Are We Taking Lessons From Our Elders?

Has technology given us the mindset, ‘out with the old and in with the new’?  Just because it’s the latest craze or a rising trend, is it better?  Is everything digital better because it’s where business seems to be going?  Have we taken any of the important lessons from the generation of business owners before us?  And before them?
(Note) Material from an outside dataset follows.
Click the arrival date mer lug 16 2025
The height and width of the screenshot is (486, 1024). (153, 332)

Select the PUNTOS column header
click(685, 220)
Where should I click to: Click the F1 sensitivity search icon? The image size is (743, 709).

It’s common and arguably normal for this generation of business owners to hop on the band wagon and coast our way from app to touchscreen to social media.  Everyone’s using it so it must be where we need to plant ourselves and our businesses, right?  After all, why would sites like Facebook , Twitter and LinkedIn boasts about how many active millions of users they have if it wasn’t for our attention?  And it’s not just social media sites that keeps bombarding us with what’s new and happening.  What about all these wonderful sites that can solve this or organize that for us?  Digital offsite storage, mobile accessibility to documents, online video meetings with clients and employees –we’ve got it all!  There’s almost nothing we can’t do away from our office or on the go.  So how in the world did earlier generations of business owners take care of business?
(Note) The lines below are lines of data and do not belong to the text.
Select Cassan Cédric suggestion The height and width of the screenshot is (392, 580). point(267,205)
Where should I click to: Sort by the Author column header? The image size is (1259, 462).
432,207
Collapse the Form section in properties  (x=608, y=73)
Everything seems much easier these days because all we have to do is slide our finger across a screen or push a button and let the magic unfold.  We let machines take care of it.  Not too long ago, people were the machines (there were computers back in the day, but they were hideous and bulky) and they were also the magic.  They got the ball rolling and took care of business and it wasn’t at the push of the button.  They kept it simple and worked with what they had:

  • They stretched every dollar and reused everything they could to make it last longer and go further.  Nothing was wasted.
  • They kept in touch with their customers and clients in the most meaningful way: calling or hand written notes/ letters.  Nothing like hearing the sound of another person’s voice.
  • They hunted for deals.  Rather than spend their hard earned dollars on what was new, they looked for the better deals, things that worked for what they need and would hold up.
  • They tapped into their networks for additional resources (this still hasn’t gone out of style).  We never really know who we know who might know where to get what we need or knows of someone who knows where to get it.  Short version:  We know someone who’s linked to what we need.
  • They understood value.  The value of their money, the value of their service, product, time, customer, customer’s time and information.  Anything they saw as a benefit was of value.  And they appreciated it.

Before we throw ourselves at the next big thing thinking it’s going to take our business to heights we’ve only dream about, take a lesson from those who mastered and grew their business without all the bells and whistles.  Much of the time, we just have to keep it simple.